• 07/30/2014
    7:15 AM
  • Rating: 
    0 votes
    Vote up!
    Vote down!

Measuring Cloud Performance Is Like Flying Blind

Legacy systems management software and tools are woefully inept at providing visibility into cloud applications and services. Here's why we need new methods.

Recently, we conducted a study asking IT teams about their current and planned use of cloud apps and services within their organizations. One point really stood out: just 17% of respondents felt like their existing tools do a good job managing and monitoring their cloud-based apps. The rest were at best ambivalent about their existing tools, or felt that they weren't up to the task.

Why? The systems management software market is mature, and includes sophisticated software and tools to manage everything from software distribution, to monitoring, to IT workflow and help desk activities. Why can't these products effectively manage cloud-based apps and services?

There are a few reasons to consider.

Infrastructure ownership and access
Prior to the emergence of cloud computing, IT's management responsibilities didn't extend much beyond the walls of the enterprise, or for larger organizations, the periphery of their corporate area network. Traditional systems management tools were built and optimized with that in mind. Administrators had direct access to network, storage, and compute "boxes" that produced ample amounts of log files or SNMP messages. So their tools only needed to tap into those data feeds, send an alert when something happened, and maybe correlate logs from multiple systems so they could search for and identify trends.

But cloud has changed all that. If you run apps on Amazon Web Services or Azure, you can access app and OS logs, but below the OS you're blind. SaaS apps are completely black box: no log files, no SNMP messages, and most likely not even a management API to interface with. If your tools rely on these mechanisms, you're stuck.

Application management and network operations
It used to be that when users experienced a problem with an application, the IT team had tools to look for reported errors from the application or network. With traditional on-premise apps, the user device, access network, and application likely all reside on the same network, so between apps tools and infrastructure tools, IT could usually find and fix issues fairly quickly.

That's not the case with cloud-based apps. Now the application is a service that must be monitored and maintained. It's built on a complex web of networks, servers, and other services, most of which fall outside the organization's firewall. An admin now must have insight into the health of the application service as well as the networks and services (like ADFS) that are key to delivery of that application service.

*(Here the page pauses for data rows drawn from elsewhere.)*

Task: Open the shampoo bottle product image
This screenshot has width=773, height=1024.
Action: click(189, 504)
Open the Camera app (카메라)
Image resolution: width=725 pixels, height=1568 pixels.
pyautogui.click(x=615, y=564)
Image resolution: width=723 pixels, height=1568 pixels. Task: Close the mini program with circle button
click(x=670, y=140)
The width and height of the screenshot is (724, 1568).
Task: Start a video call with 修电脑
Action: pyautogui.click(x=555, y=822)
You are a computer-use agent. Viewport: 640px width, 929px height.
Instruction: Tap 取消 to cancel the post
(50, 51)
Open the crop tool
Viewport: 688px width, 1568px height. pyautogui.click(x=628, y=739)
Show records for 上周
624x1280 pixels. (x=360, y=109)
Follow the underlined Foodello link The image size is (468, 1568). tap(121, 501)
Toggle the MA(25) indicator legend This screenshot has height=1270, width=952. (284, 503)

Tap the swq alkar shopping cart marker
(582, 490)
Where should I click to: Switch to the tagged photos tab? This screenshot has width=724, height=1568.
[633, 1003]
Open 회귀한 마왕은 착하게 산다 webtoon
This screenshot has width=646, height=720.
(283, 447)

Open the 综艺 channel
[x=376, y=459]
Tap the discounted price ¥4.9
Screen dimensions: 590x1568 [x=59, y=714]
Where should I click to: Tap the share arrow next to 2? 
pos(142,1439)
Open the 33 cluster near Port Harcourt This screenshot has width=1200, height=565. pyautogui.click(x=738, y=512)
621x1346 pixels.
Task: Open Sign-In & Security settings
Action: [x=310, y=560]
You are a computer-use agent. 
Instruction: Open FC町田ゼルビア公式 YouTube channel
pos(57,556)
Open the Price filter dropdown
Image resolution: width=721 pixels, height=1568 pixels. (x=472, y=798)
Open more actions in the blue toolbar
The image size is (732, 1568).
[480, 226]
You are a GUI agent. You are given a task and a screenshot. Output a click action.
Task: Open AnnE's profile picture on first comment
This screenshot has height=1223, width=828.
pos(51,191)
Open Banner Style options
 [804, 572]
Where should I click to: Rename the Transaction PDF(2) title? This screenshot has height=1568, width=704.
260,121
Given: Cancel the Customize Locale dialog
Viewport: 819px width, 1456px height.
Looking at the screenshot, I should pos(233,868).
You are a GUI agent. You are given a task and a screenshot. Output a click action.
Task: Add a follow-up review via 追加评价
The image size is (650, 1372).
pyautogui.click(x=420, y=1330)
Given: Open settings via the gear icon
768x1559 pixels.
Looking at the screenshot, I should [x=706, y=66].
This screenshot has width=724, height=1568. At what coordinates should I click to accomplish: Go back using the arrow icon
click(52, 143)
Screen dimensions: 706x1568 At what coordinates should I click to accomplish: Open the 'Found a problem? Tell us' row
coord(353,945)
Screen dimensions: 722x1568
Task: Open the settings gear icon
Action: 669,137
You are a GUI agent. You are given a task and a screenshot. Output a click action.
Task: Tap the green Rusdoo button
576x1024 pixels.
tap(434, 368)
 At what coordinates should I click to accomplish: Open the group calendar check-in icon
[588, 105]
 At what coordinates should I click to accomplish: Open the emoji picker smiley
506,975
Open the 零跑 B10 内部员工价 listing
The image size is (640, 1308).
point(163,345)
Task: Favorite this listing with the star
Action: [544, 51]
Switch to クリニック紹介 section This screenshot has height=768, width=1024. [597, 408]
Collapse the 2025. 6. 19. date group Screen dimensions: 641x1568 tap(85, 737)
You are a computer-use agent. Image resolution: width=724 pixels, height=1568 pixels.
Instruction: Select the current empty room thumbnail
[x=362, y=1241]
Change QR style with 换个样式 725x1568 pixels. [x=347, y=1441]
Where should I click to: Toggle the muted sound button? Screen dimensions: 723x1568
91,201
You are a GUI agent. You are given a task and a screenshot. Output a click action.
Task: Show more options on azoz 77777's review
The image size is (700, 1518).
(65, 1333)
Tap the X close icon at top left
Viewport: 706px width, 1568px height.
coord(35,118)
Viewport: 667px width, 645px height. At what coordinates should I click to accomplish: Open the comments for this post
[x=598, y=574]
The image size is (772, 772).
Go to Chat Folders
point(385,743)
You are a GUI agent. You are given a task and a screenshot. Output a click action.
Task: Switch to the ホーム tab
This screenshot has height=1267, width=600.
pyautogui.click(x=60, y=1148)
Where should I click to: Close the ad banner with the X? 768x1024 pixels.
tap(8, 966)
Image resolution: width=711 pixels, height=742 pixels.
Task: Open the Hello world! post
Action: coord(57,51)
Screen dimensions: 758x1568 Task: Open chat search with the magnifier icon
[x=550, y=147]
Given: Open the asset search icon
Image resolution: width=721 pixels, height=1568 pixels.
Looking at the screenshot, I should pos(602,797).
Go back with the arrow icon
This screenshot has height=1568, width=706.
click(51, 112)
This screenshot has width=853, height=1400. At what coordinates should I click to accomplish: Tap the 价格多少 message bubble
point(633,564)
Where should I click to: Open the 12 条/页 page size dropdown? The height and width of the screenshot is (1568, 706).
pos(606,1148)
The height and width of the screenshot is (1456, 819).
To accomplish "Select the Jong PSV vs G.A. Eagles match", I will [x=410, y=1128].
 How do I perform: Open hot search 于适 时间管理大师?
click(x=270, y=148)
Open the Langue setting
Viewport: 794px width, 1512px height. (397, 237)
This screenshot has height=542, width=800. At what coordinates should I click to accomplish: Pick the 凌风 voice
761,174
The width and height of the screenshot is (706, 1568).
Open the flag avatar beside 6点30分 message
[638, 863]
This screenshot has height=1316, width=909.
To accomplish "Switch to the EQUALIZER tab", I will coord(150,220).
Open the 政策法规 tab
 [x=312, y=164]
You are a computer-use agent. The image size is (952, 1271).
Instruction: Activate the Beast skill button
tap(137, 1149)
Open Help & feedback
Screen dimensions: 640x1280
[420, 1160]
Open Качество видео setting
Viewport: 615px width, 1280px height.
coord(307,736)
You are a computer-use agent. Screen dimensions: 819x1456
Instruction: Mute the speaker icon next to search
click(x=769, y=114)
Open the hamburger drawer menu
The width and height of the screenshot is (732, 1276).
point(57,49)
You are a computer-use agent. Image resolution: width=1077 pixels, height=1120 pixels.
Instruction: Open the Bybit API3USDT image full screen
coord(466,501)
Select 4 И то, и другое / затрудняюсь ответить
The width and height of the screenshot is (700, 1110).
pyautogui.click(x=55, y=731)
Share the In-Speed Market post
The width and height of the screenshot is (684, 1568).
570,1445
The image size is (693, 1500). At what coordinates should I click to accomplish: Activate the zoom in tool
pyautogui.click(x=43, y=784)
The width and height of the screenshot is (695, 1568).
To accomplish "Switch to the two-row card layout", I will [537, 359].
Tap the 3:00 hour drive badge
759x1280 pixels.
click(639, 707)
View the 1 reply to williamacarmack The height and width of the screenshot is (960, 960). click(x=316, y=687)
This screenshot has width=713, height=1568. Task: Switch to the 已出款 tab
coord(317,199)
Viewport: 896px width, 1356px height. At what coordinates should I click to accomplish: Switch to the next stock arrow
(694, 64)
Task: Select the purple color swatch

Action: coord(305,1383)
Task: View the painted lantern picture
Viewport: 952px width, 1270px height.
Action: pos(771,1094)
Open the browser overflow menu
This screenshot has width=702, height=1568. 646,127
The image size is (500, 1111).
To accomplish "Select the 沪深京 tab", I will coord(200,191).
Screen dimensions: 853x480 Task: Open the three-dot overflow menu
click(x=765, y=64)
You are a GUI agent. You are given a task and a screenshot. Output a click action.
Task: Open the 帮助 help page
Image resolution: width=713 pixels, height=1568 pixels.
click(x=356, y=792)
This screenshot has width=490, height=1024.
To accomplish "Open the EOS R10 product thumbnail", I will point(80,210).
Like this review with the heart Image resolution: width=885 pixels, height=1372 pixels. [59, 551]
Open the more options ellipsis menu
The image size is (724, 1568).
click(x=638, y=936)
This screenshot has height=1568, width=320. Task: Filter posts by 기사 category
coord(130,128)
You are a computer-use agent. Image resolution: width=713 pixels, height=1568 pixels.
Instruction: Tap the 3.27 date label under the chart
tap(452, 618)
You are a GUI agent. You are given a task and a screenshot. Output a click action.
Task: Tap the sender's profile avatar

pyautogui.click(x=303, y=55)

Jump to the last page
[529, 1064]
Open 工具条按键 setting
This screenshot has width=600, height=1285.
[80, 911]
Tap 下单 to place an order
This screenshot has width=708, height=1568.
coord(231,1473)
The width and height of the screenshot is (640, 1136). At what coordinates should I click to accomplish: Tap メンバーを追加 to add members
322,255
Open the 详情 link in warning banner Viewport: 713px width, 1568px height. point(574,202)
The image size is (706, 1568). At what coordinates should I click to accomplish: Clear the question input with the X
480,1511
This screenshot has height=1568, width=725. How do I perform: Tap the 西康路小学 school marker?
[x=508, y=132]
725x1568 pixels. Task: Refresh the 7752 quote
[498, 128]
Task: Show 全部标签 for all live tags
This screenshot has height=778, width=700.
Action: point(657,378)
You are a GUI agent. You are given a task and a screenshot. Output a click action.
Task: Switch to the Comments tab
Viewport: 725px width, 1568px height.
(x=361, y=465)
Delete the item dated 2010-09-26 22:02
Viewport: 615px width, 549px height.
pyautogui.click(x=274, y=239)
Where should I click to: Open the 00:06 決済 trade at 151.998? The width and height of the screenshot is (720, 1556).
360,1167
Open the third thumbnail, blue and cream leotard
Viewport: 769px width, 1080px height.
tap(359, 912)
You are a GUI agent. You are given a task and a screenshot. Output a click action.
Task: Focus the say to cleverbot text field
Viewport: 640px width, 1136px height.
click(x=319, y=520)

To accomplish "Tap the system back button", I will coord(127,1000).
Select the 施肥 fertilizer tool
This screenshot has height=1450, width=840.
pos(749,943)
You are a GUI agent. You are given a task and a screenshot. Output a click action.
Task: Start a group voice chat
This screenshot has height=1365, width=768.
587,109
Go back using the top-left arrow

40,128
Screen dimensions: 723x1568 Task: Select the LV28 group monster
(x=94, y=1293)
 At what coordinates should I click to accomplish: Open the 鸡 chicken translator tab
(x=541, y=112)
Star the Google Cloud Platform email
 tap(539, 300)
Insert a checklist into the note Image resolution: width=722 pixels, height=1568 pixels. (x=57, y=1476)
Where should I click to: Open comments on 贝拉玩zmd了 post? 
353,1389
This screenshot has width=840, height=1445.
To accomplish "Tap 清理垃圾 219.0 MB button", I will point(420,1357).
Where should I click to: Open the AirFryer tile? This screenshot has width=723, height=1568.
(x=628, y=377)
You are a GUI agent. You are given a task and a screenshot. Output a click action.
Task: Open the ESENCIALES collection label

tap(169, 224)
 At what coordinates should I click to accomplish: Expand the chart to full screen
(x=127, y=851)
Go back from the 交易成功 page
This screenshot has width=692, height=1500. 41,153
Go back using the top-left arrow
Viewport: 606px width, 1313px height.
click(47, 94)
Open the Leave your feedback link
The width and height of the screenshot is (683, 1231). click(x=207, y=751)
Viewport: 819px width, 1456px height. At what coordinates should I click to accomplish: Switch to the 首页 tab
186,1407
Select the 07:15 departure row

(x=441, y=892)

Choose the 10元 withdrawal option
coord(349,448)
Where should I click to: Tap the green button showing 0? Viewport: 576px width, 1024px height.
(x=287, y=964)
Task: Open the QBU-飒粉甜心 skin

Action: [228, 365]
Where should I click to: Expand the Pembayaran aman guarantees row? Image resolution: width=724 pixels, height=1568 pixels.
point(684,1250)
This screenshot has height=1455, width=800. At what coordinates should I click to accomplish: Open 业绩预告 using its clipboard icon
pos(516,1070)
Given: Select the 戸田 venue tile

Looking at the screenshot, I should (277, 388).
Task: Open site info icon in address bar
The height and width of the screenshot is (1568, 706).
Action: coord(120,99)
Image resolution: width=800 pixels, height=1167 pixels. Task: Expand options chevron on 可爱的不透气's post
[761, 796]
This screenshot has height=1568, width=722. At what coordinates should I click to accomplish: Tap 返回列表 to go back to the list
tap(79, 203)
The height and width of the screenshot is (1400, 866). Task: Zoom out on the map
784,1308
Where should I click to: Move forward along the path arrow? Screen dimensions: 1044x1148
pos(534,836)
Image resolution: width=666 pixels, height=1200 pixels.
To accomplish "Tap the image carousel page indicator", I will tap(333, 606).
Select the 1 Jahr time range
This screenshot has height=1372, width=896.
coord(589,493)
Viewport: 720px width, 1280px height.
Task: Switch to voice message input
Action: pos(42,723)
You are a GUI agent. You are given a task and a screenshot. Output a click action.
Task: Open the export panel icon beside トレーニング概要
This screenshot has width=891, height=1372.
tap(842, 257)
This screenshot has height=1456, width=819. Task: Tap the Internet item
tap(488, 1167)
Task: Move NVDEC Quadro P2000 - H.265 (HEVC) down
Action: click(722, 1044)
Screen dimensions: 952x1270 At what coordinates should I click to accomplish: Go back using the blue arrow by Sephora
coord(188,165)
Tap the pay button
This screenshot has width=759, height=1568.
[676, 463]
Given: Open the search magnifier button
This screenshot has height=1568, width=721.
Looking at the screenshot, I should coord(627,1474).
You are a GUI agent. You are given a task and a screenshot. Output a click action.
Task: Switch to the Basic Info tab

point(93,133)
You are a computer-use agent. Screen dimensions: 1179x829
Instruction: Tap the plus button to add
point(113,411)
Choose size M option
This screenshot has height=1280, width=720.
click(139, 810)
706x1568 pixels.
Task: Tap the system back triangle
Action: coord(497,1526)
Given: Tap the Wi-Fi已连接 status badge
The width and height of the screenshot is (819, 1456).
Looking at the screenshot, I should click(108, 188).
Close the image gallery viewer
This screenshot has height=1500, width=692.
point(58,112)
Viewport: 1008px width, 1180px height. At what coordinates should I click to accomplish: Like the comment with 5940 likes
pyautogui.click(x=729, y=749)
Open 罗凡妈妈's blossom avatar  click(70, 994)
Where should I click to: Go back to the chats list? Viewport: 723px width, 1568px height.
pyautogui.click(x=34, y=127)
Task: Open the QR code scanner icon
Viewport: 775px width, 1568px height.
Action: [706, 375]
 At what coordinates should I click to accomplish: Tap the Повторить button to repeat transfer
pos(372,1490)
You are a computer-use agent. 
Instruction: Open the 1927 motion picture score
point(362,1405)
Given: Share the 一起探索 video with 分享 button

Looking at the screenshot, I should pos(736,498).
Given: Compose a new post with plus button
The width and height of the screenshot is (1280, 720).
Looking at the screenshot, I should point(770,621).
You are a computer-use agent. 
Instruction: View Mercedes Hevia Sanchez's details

Neither the apps or ops group has a full view of the service delivery chain anymore; so they go back and forth pointing fingers and guessing haphazardly trying to find the root cause. We call this "chasing ghosts."

The agility mismatch
Traditional systems management solutions support a healthy industry of consultants and systems integrators with official certifications and ISO-9000 compliant project plans. It's not that these tools are poorly engineered; they simply evolved with the sophistication and complexity of enterprise applications and infrastructure management over the past decade.

It's that same complexity explosion that is driving many organizations to the cloud. In fact, nearly 50% of respondents in our survey indicated that agility was a key driver for their move to the cloud.

In the cloud, new apps and services come into the IT portfolio and are updated on a weekly basis. A management tool stack that requires a complex update every 12 months can't keep up.

Performance monitoring in a cloud era
The service delivery chain for cloud apps stretches across many service providers and local data centers and networks, with constant changes in access servers and routes. It's simply not feasible to have a tool that can find and access all the service nodes. So how can IT monitor cloud app performance?

In many cases, web pages or data protocol may be the only way to access these services, requiring synthetic testing of cloud-based apps and services. Looking at trends over time, admins can start to identify other anomalies and cyclical issues. As organizations move to the cloud, it will usher in a new era of IT management.



Tried Amazon custom metrics? Compuware? Cedexis?

Patrick, you can sign up for more performance metrics than are routinely provided by AWS, if you pay a fee for them. I'm curious what they show or don't show, from your point of view? Also Cedexis and Compuware offer metrics derived from synthetic testing for various services, and Compuware will test your application running on Amazon or elsewhere, for a fee. Have you tried them? Interested in how effective some of these services are.

Re: Tried Amazon custom metrics? Compuware? Cedexis?

Your questions highlight the differences between monitoring of apps you host on IaaS (e.g. Amazon Web Service, Azure, etc.) v. monitoring of 3rd party SaaS apps like, Dropbox, or Office 365 (full disclosure up front - my company is working to address these cloud visibility gaps).

If an app I manage is on AWS, their data feeds will give me some useful data, at least on the health of the VM's and their infrastructure.  If it's a custom app, I may want to also use something like New Relic and/or some external synthetic solution like Compuware to give me more insight into my app's performance and user experience.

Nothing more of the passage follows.